As September approaches, a new cohort of junior faculty members are taking up their first positions as research group leaders. I was there 3 years ago, making career-shaping decisions—sometimes without much mentoring or support. I learned a lot in my first years—how to write a grant, manage rejection, and supervise students, to name just a few—and it was all trial by fire. Though I made it through and had some successes along the way, I certainly could have used advice about how to set up and run my lab. I’ve learned that my experience is the norm, which inspired me and a group of other early-career principal investigators to interview leaders in our fields about how they built successful research groups. Here are some of the lessons they shared.
Find your niche
Before you even begin to interview for a faculty job, you need to decide what your lab’s focus will be. You must be a pioneer, “carving out a niche for yourself that is unique, and where you’ll be at the top of the heap,” says Margaret McFall-Ngai, a professor at the University of Hawaii at Manoa who was among the first to study squid-bacteria interactions. Identify how your skills intersect with the science that excites you, in the most promising uncharted territory. Plan big while identifying key publication checkpoints along the way. Your tenure case depends on it.

(Stored items)

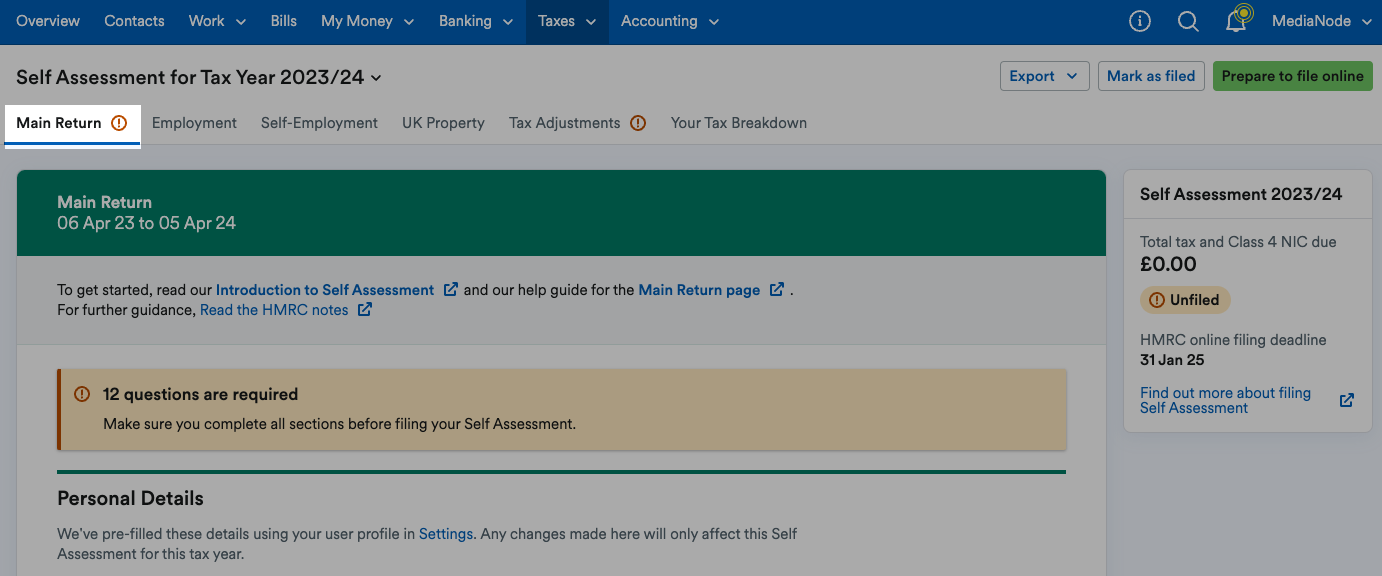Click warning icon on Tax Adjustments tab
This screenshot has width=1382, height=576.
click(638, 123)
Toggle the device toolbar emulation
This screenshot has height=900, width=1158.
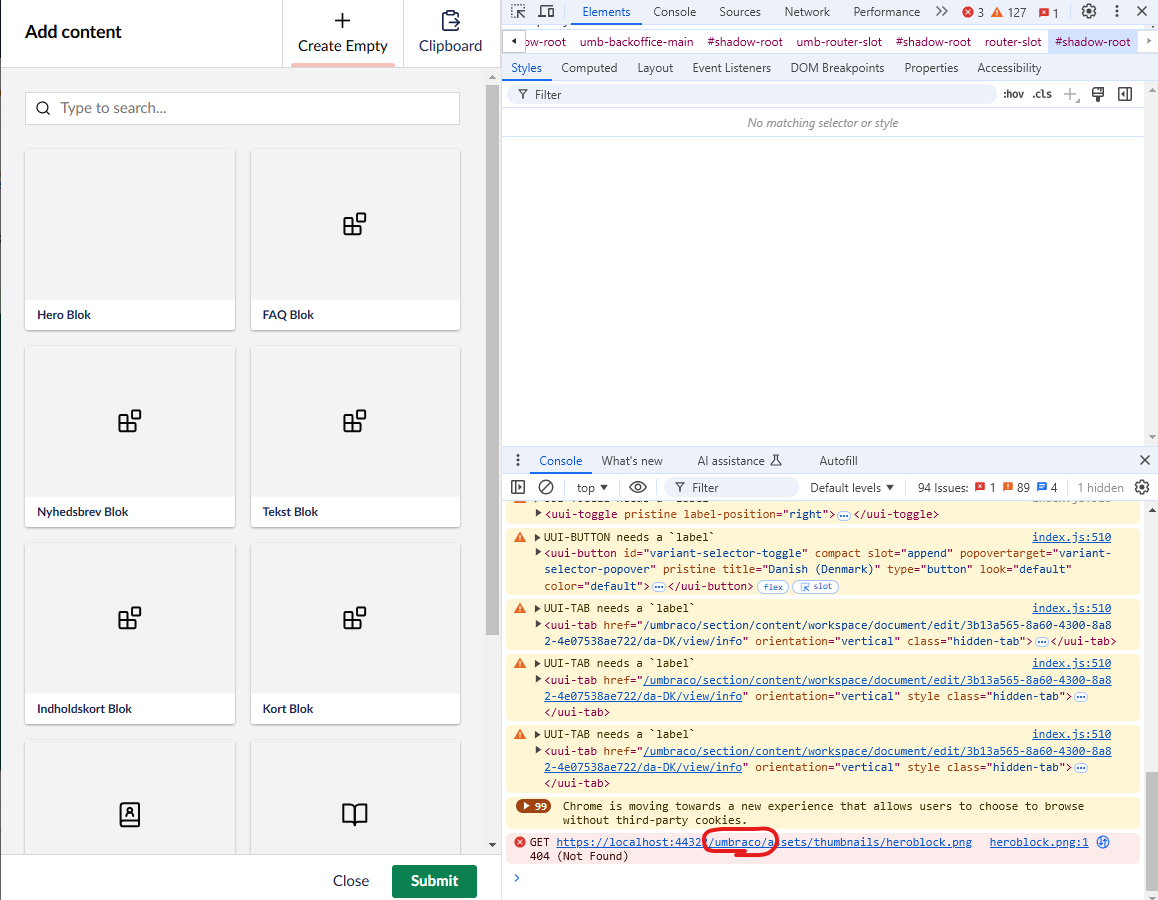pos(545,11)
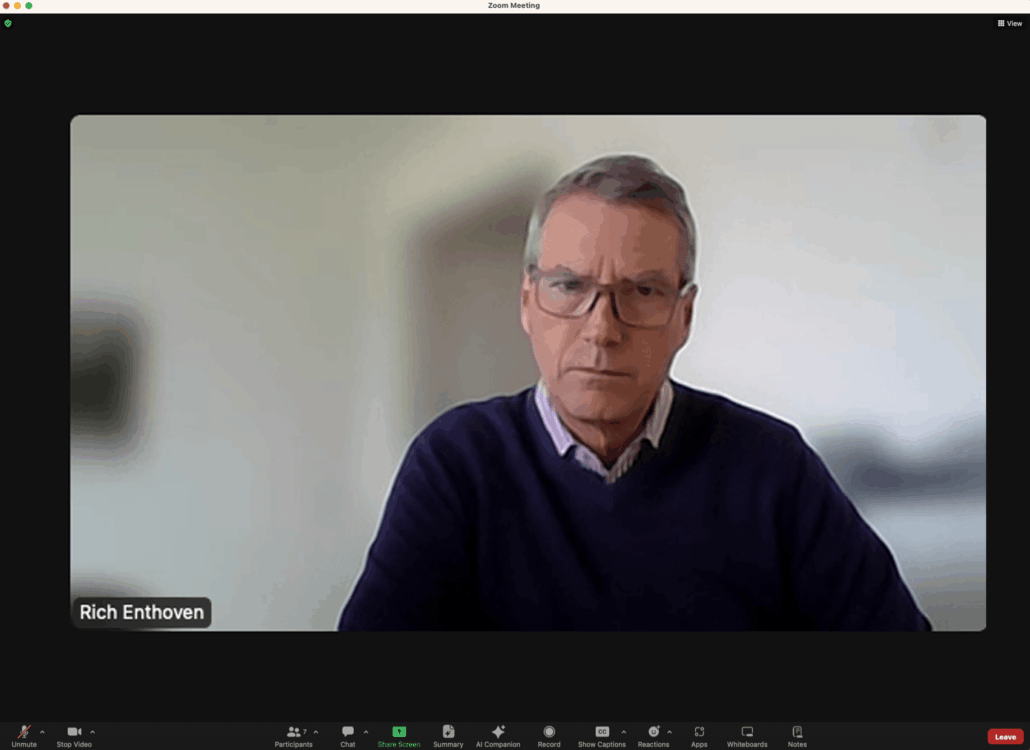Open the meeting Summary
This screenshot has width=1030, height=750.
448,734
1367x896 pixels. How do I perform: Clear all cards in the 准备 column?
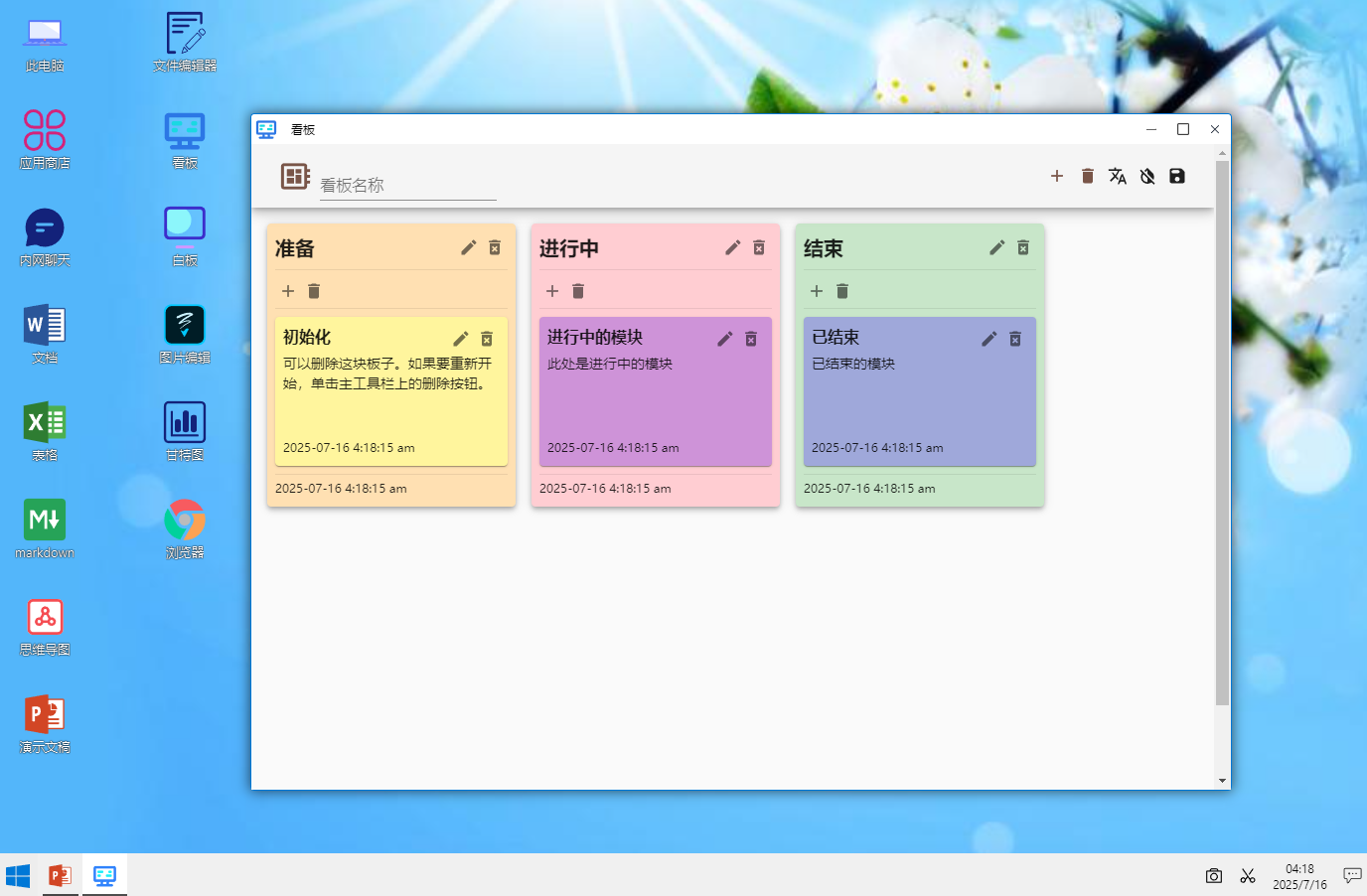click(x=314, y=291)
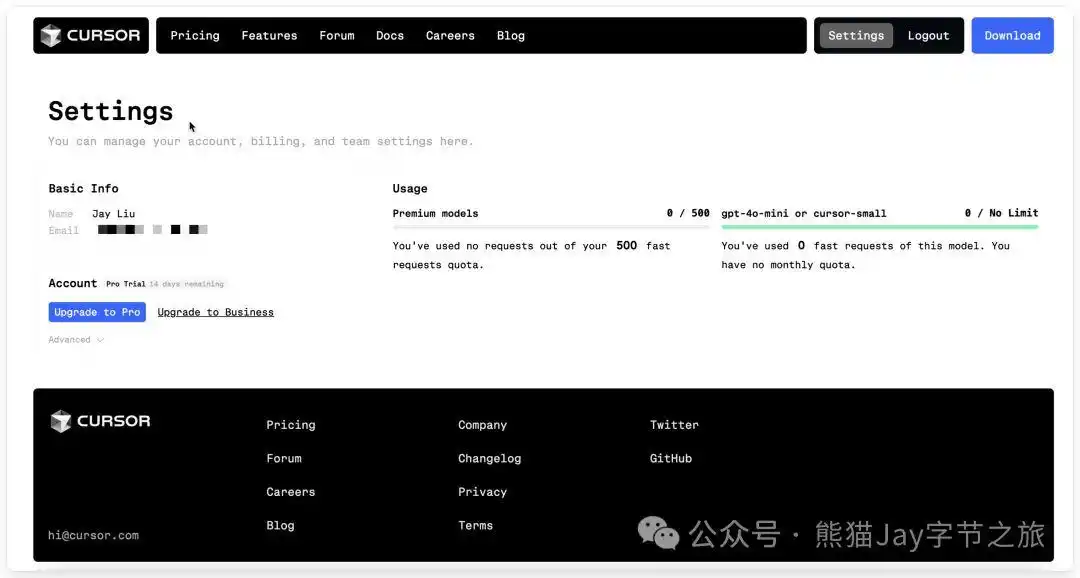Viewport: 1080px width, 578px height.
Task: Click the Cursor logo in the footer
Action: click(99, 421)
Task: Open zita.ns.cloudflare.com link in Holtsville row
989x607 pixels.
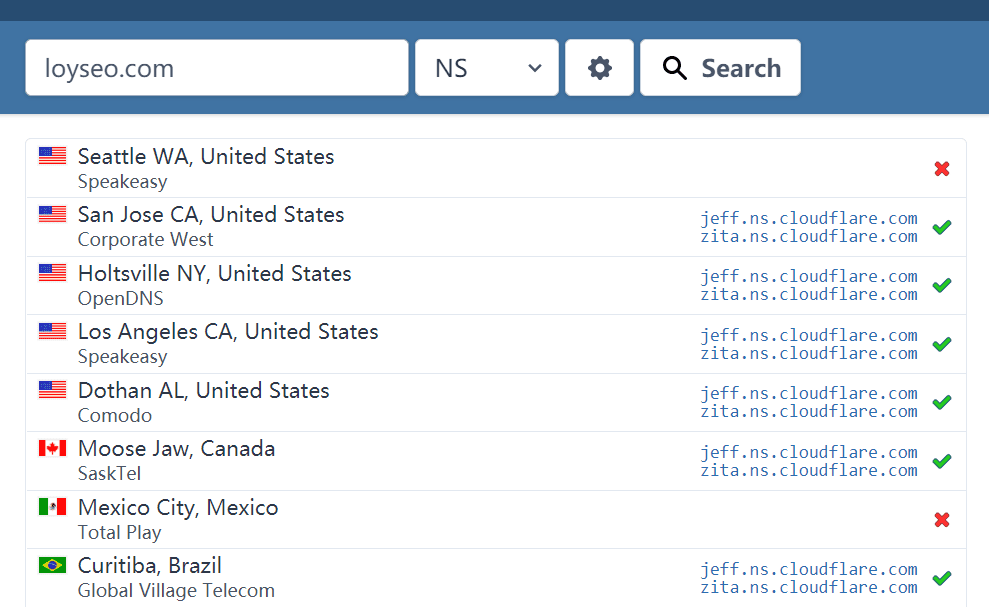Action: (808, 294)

#### To do
- a) Answer these from the text on building a research group:
(i) How many years ago did the writer take up a first position as a research group leader?
(ii) At which university is Margaret McFall-Ngai a professor?
(iii) What did McFall-Ngai study as one of the first researchers to do so?
- b) Extract everything from "As September approaches, a" down to "lessons they shared." in the text on building a research group.

#### Solutions in order
- a)
(i) 3 years ago
(ii) The University of Hawaii at Manoa
(iii) Squid-bacteria interactions

- b)
As September approaches, a new cohort of junior faculty members are taking up their first positions as research group leaders. I was there 3 years ago, making career-shaping decisions—sometimes without much mentoring or support. I learned a lot in my first years—how to write a grant, manage rejection, and supervise students, to name just a few—and it was all trial by fire. Though I made it through and had some successes along the way, I certainly could have used advice about how to set up and run my lab. I’ve learned that my experience is the norm, which inspired me and a group of other early-career principal investigators to interview leaders in our fields about how they built successful research groups. Here are some of the lessons they shared.